Tom McAllister: I lived in Iowa City for two years when I was in graduate school. Prior to that, I had only been as far west as Gettysburg by car, and had once skipped over the rest of the country to go to California with my parents.
I have fond memories of my time in Iowa City, though I was personally not doing well then: I was just out college, and in a long-distance relationship, and still not over my father’s death, and I was not emotionally prepared for any of it. Mostly what I did when I was there was drink cheap pitchers of beer and talk about what I would do with myself once grad school was over.
But I also got engaged in my Iowa City apartment, and I made a lot of great friends there, and I learned so much that didn’t actually register with me until years later, when I was ready to start listening.
I haven’t been back since, though I’d love to go. I have been to Wisconsin on four different occasions in the past three years, and have found it to be a really wonderful place.
ED: Your newest novel, How to Be Safe, is set in a small town. From a writer’s perspective, how is crafting a distinctly small town setting distinct from a larger city or even a slightly larger town?
TM: I grew up in Philly, and have always identified myself as a Philly guy, though I’ve lived in the New Jersey suburbs since 2006. My town isn’t small, but it’s small enough that I see a lot of the same people around now, and I wonder whether they notice me, or why they would even care. There are still enough people here that I can disappear and blend in, which is a relief for me.

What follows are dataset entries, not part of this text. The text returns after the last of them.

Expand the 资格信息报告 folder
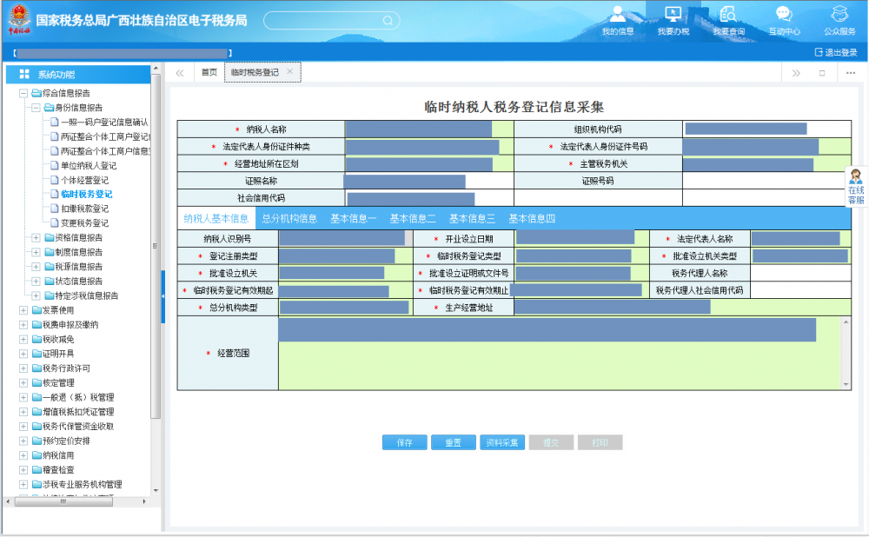The width and height of the screenshot is (869, 537). click(x=36, y=238)
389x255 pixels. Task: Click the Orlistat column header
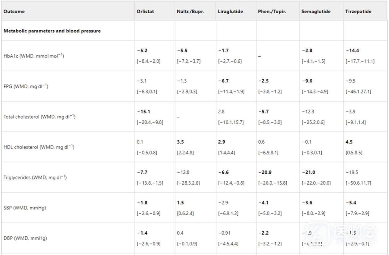(x=145, y=11)
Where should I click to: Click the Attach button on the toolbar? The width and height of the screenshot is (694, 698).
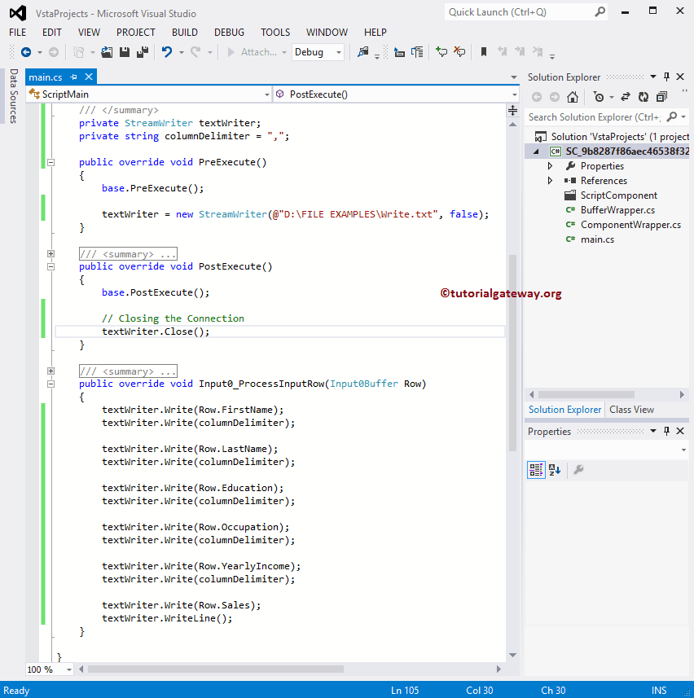point(259,51)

When I was writing the small (fictional) town of Seldom Falls, PA, I was thinking about a place on an even smaller scale than this. Because I was beginning with a school shooting, one thing I wanted was for it to be in a place that’s small enough that everybody knows everybody. Or they think they know everybody. Or they know just a little bit about most of the people. It doesn’t make the event any more tragic than if it happened in a major city, but it feels even more weirdly personal to the people there. It wasn’t just some teenager who died, but Sara, the girl you know from around the corner, whose mom is nice and works at the deli. I really liked the idea of integrating these little bits of biography into the book, and I think that’s an essential part of a small town’s character.
ED: How to Be Safe revolves around many modern political and social concerns, with gun violence at a school taking center stage. Did you have a particular situation in mind when exploring this type of gun violence (school shootings), or did you want to separate the narrative arc from real life occurrences? Why?

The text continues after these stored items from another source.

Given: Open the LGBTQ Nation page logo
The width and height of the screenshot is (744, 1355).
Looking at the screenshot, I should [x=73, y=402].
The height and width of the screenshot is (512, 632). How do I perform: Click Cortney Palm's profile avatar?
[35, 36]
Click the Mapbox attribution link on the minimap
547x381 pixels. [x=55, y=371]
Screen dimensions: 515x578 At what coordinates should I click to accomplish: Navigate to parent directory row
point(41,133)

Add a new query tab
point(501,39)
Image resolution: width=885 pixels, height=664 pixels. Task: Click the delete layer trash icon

TM: I started working on this just after the Sandy Hook shooting, but I didn’t want to hew too closely to any specific event. I read Columbine by David Cullen and One of Us by Asne Seierstad, and I had always closely watched the real stories of mass public violence. They all tend to follow very similar patterns, which we sadly know so well by now. I didn’t want to too closely imitate any specific news story, but they all influenced it. One non-shooting story that had a big impact on this book was the aftermath of the Boston Marathon bombing, when people on reddit tried to solve the case by zooming in really closely on blurry photos, and nearly ruined some poor kid’s life by declaring he was probably the bomber. That really helped me to find the entry point to the novel, as Anna is falsely accused, for no good reason, of being involved in the shooting at her school.
ED: Much of this book also explores how issues of gun violence in society interact with the media, often butting up against issues of representation, skewing of facts, and victimization — of actual victims or not. What about media interactions with tragedy felt integral to you in portraying that tragedy?

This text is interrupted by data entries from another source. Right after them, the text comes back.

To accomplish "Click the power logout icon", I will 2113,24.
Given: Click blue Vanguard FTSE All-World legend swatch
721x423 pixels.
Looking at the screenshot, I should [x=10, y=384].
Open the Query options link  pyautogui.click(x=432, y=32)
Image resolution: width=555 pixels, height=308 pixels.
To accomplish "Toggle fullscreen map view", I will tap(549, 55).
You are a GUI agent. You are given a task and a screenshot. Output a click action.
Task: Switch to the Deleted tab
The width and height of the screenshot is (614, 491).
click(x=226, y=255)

TM: This ritual we go through is insanity. It’s incrementally worse every time. As I type this, a prominent conservative media figure is being boycotted because she taunted a literal child on Twitter because she’s angry at him for protesting guns. But even before David Hogg made gun people lose their minds, the media cycle was destroying us. There’s this desperation to churn content as quickly as possible, so after the shooting, the media descends and just chews people up and moves on the second there’s a new tragedy. They look very serious while they’re doing it, but they’re picking the bones of the town clean. It’s horrible to watch. I wanted the novel to address that dynamic clearly and directly, not to blame the media for the crimes, but to really dig into the ways our media culture is ruining our brains.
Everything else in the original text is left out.